BlimpsU.A. Navy sees blimp come-back

Published 28 October 2011

In 1962, after forty-seven years, the U.S. Navy effectively terminated Lighter-Than-Air (LTA) operations; but the blimp is making a come-back, and on 26 October, the Naval Air Warfare Center Aircraft Division and the U.S. Naval Research Laboratory unveiled the MZ-3A airship; for now, it is the only manned airship in the U.S. Navy’s inventory

Gondola of the U.S. Navy airship K-47 // Source:

On 26 October, at a ceremonious ribbon-cutting event at the Naval Air Warfare Center Aircraft Division (NAWCAD) in Lakehurst, New Jersey, NAWCAD and the U.S. Naval Research Laboratory, unveiled the MZ-3A airship, which now carries the insignia of Scientific Development Squadron ONE (VXS-1) and the banner of the U.S. Navy.

It’s been nearly 50 years since the last U.S. Navy Lighter-Than-Air platform cruised the skies over the New Jersey coastline,” said CDR Jay Steingold, Commanding Officer, VXS-1. “Today, the MZ-3A joins the ranks of her predecessors by sporting the emblems of the United States Navy, marking an important milestone in the history of naval airships.”
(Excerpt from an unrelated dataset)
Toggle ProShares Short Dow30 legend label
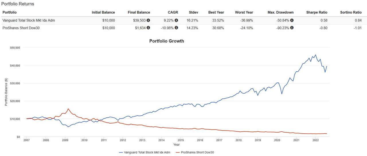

A Navy Research Lab release reports that after forty-even years, the U.S. Navy effectively terminated Lighter-Than-Air (LTA) operations on 31 August 31 1962, with the final flight of a ZPG-2 airship at Naval Air Station Lakehurst.

The MZ-3A, with red, white, and blue stripes painted on its rudders in acknowledgement of the Navy’s Centennial of Flight and earliest days of Navy airship operations, now serves as the only manned airship in the U.S. Navy’s inventory.
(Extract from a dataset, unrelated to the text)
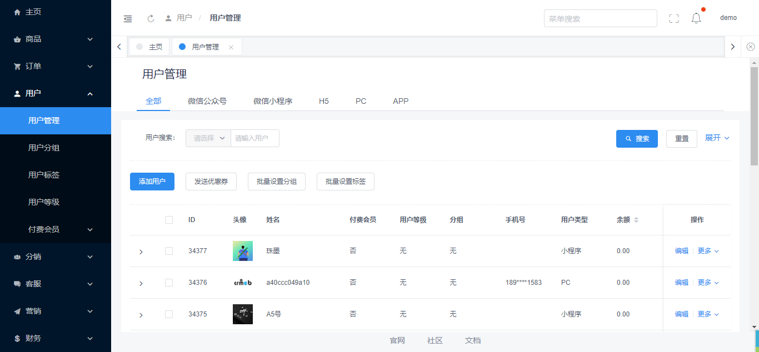
Task: Tick the checkbox for user 34376
Action: pos(169,283)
Built by Hillsboro, Oregon-based American Blimp Corporation, the MZ-3A is propeller-driven by two 180 horsepower Lycoming engines producing a top speed just under 50 knots with an operational payload capability of up to 2,500 pounds.

The manned 178-foot LTA craft can remain aloft and nearly stationary for more than twelve hours, performing various missions in support of technology development for Command, Control, Communications, Computers, Intelligence, Surveillance and Reconnaissance (C4ISR) concepts.

Airships offer extreme utility in C4ISR roles and patrol missions where persistent stare and reliable communications are often more important than speed,” said Bert Race, MZ-3A Government Flight Representative and Project Manager. “Our MZ-3A has proven that an airship is a very effective platform for mission system research and development.”

The MZ-3A is government-owned and contractor-operated. The contractor, Integrated Systems Solutions, Inc., employs commercial blimp pilots whom the Navy has approved to command the airship.

Scientific Development Squadron ONE (VXS-1), stationed at the Naval Air Station, Patuxent River, Maryland, is the U.S. Navy’s sole Science & Technology research squadron. Commissioned in December 2004, VXS-1 employs NP-3D Orions, RC-12 Guardrails, Scan Eagle UAS, and most recently, the MZ-3A in its support of NRL airborne research efforts.


The release notes that since its transfer to VXS-1 in 2009, the MZ-3A has accumulated more than 1,000 mishap-free flight hours in support of the Naval Research Enterprise and recently provided assistance during the Gulf of Mexico Oil Spill in 2010.